Friday, April 28, 2006

Vulnerable


A few days ago I was reading my favorite blogs, including this particular post on Mad Organica's blog, about recent family photos she had done. I followed the link to the photographer's site to see the entire album of photos she had taken, along with the photographer's portfolio/gallery pages and two things happened. One, I was blown away by the photographer's style and I was inspired to spend much of the afternoon running around my yard and home trying out new techniques and ideas. Secondly, I got all melty and teary-eyed by the emotions that shone through the photos. In particular, the pictures of MO sitting on a beach with her older daughter wrapped in her arms.

I spent most of yesterday, between bouts of feeling miserable (some sort of 24 hour bug), trying to write a poem about my feelings. I tried several times but couldn't get anything to work. I knew what I wanted to say, but I didn't know how to say it. I even tried reducing it to "haiku" and ended up forgetting the form, writing several lame "reverse haiku" in 7-5-7 meter instead of the standard 5-7-5. How embarrassing. Although my writer's group got quite a laugh out of it.

Size thirteen shoes but his step
hesitates, he could
get lost, no map for this world

I'm not sure why I couldn't "find" the poem. I suspect it will show up on the tip of my pen one of these days. I've decided to blame the germs. In the meantime, I decided to just write about how I feel and move on.

It's that whole "cusp of adolescence" thing. It chokes me up every time. Teenagers in general, to be honest. It's sort of strange. Most people, when they talk about teenagers, or think of them at all, I suspect, would describe them in many ways.

○ ○ ○

→ WHAT IS BEING ASKED: Reproduce the stretch of the blog post above that opens with the words containing "Size thirteen shoes" and closes with "and move on.".

→ GIVEN ENTRIES:
○ ○ ○

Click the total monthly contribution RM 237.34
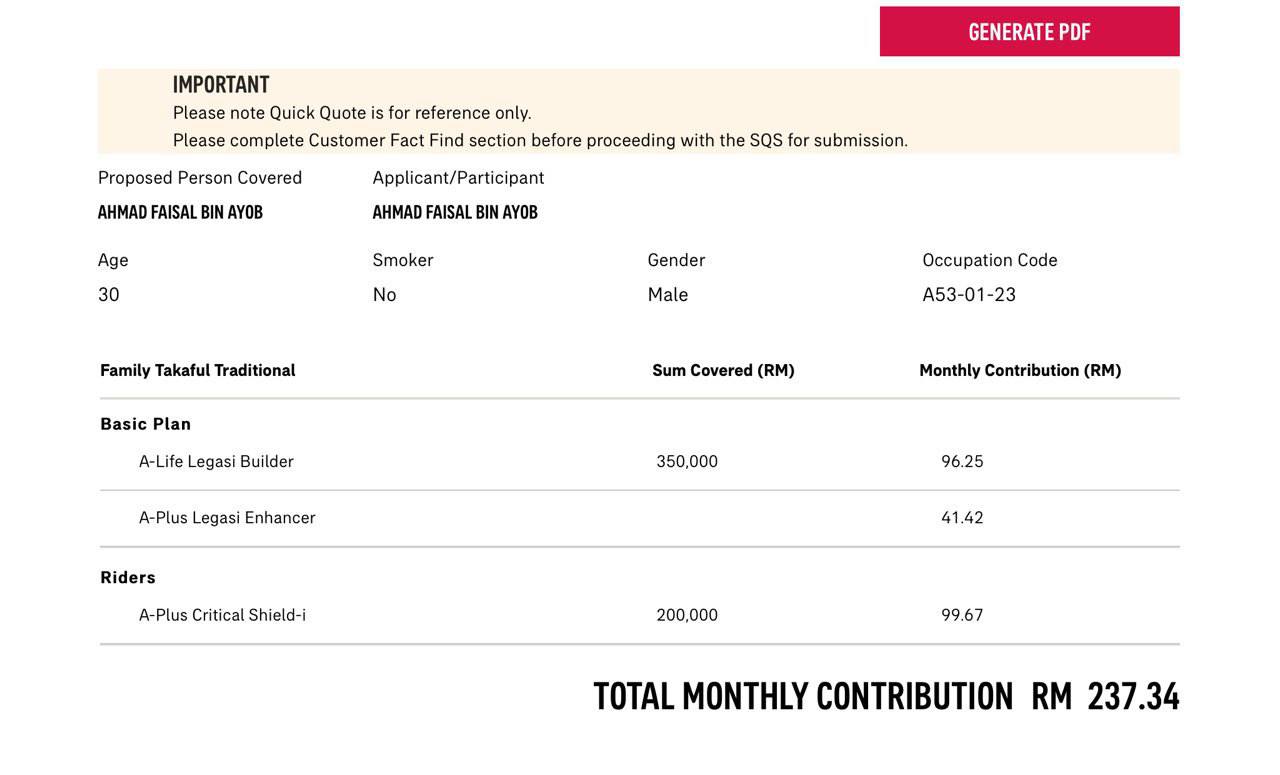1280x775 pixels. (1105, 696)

○ ○ ○

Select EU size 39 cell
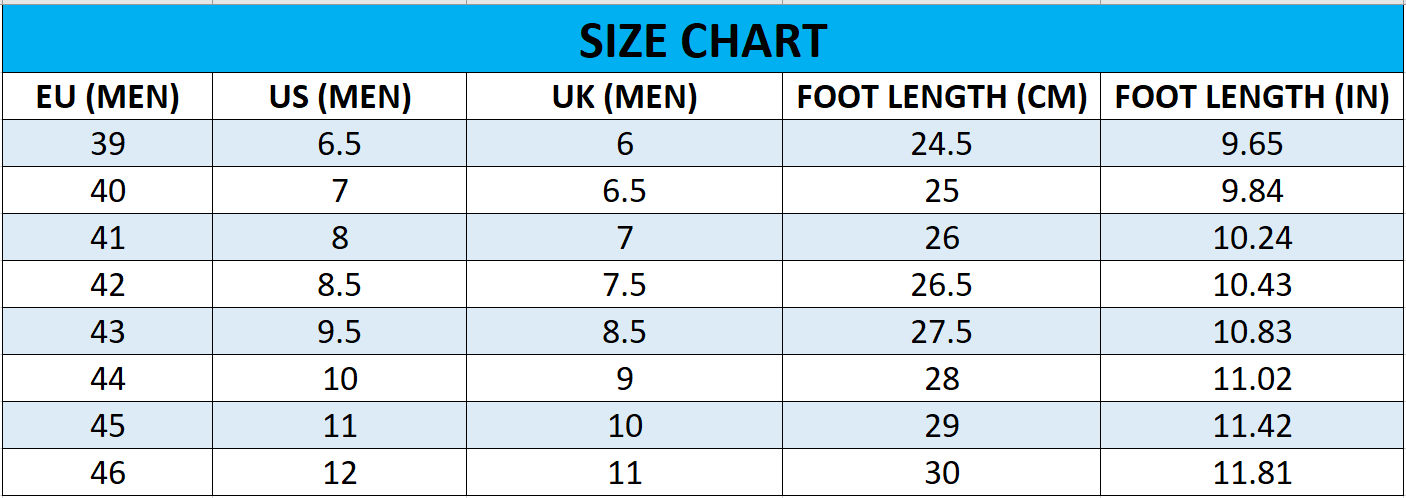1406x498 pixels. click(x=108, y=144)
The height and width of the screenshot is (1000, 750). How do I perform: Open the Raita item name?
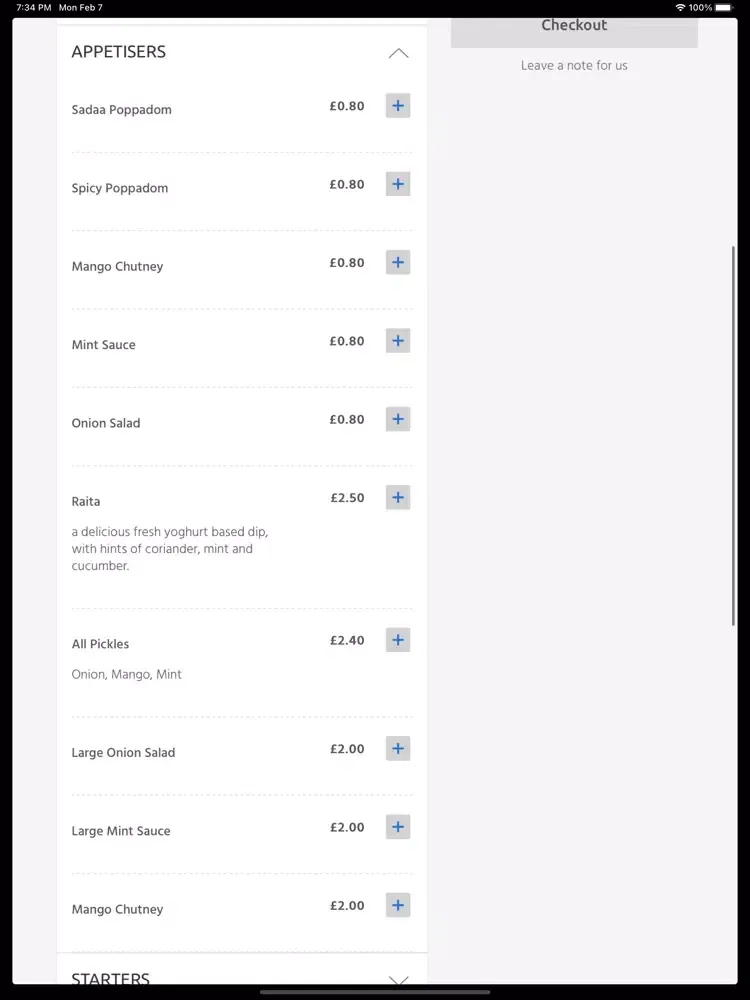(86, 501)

○ ○ ○

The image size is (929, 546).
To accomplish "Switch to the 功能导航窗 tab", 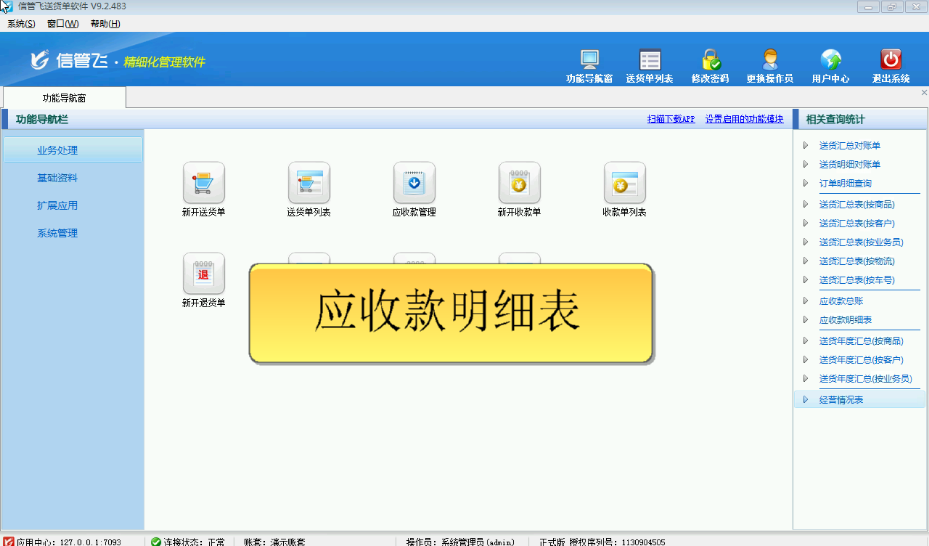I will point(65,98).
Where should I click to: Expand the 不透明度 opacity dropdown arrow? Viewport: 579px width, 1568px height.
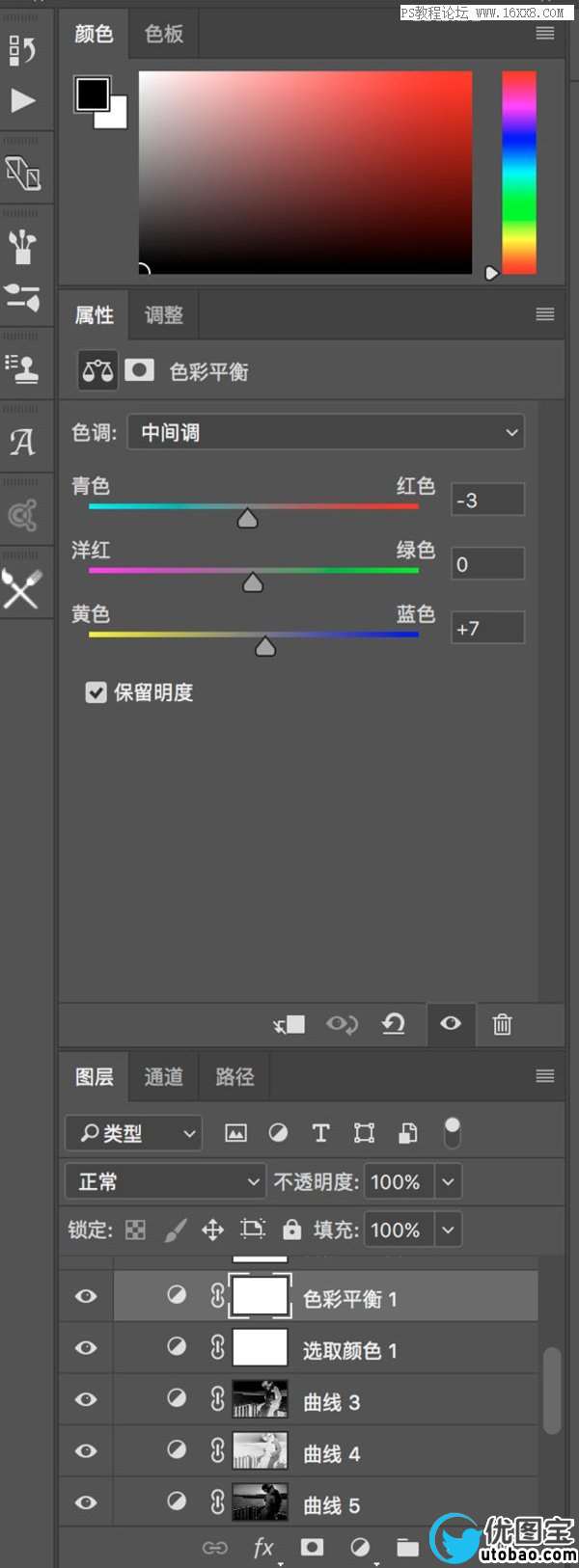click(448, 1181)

○ ○ ○

→ TASK SOLUTION:
Size thirteen shoes but his step
hesitates, he could
get lost, no map for this world

I'm not sure why I couldn't "find" the poem. I suspect it will show up on the tip of my pen one of these days. I've decided to blame the germs. In the meantime, I decided to just write about how I feel and move on.